_Requirements:_ Rewrite the listing below with "Instruction" changed to "Goal" and everything else kept the same.

###

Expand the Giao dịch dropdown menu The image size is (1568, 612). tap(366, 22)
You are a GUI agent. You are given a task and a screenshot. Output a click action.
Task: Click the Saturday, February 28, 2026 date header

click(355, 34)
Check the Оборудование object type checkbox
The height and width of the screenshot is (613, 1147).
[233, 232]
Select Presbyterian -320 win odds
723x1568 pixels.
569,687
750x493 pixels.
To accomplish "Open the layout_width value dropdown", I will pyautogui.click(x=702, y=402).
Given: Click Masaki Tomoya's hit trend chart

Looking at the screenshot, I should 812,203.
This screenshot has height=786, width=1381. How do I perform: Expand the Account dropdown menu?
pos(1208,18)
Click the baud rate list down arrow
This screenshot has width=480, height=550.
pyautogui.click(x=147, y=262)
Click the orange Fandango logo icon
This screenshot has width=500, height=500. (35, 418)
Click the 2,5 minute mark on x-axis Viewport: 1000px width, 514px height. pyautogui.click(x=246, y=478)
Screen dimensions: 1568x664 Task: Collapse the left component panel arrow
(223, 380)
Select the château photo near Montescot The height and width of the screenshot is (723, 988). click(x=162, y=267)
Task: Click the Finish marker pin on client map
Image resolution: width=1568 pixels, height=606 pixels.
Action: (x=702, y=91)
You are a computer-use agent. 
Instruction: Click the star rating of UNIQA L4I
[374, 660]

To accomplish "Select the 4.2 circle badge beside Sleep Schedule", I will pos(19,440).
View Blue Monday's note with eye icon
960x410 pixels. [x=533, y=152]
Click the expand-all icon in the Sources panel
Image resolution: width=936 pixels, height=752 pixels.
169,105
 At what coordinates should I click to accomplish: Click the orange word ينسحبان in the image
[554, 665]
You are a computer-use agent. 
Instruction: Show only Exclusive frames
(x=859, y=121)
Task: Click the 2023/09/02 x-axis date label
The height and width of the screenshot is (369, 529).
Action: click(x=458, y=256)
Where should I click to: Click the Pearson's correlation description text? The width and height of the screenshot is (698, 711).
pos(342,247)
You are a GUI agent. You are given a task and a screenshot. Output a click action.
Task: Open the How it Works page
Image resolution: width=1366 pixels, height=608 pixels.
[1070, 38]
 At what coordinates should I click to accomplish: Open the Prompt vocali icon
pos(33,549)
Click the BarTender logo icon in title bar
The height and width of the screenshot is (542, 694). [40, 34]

###

_The answer:_
Expand the Giao dịch dropdown menu The image size is (1568, 612). tap(366, 22)
You are a GUI agent. You are given a task and a screenshot. Output a click action.
Task: Click the Saturday, February 28, 2026 date header

click(355, 34)
Check the Оборудование object type checkbox
The height and width of the screenshot is (613, 1147).
[233, 232]
Select Presbyterian -320 win odds
723x1568 pixels.
569,687
750x493 pixels.
To accomplish "Open the layout_width value dropdown", I will pyautogui.click(x=702, y=402).
Given: Click Masaki Tomoya's hit trend chart

Looking at the screenshot, I should 812,203.
This screenshot has height=786, width=1381. How do I perform: Expand the Account dropdown menu?
pos(1208,18)
Click the baud rate list down arrow
This screenshot has width=480, height=550.
pyautogui.click(x=147, y=262)
Click the orange Fandango logo icon
This screenshot has width=500, height=500. (35, 418)
Click the 2,5 minute mark on x-axis Viewport: 1000px width, 514px height. pyautogui.click(x=246, y=478)
Screen dimensions: 1568x664 Task: Collapse the left component panel arrow
(223, 380)
Select the château photo near Montescot The height and width of the screenshot is (723, 988). click(x=162, y=267)
Task: Click the Finish marker pin on client map
Image resolution: width=1568 pixels, height=606 pixels.
Action: (x=702, y=91)
You are a computer-use agent. 
Goal: Click the star rating of UNIQA L4I
[374, 660]

To accomplish "Select the 4.2 circle badge beside Sleep Schedule", I will pos(19,440).
View Blue Monday's note with eye icon
960x410 pixels. [x=533, y=152]
Click the expand-all icon in the Sources panel
Image resolution: width=936 pixels, height=752 pixels.
169,105
 At what coordinates should I click to accomplish: Click the orange word ينسحبان in the image
[554, 665]
You are a computer-use agent. 
Goal: Show only Exclusive frames
(x=859, y=121)
Task: Click the 2023/09/02 x-axis date label
The height and width of the screenshot is (369, 529).
Action: click(x=458, y=256)
Where should I click to: Click the Pearson's correlation description text? The width and height of the screenshot is (698, 711).
pos(342,247)
You are a GUI agent. You are given a task and a screenshot. Output a click action.
Task: Open the How it Works page
Image resolution: width=1366 pixels, height=608 pixels.
[1070, 38]
 At what coordinates should I click to accomplish: Open the Prompt vocali icon
pos(33,549)
Click the BarTender logo icon in title bar
The height and width of the screenshot is (542, 694). [40, 34]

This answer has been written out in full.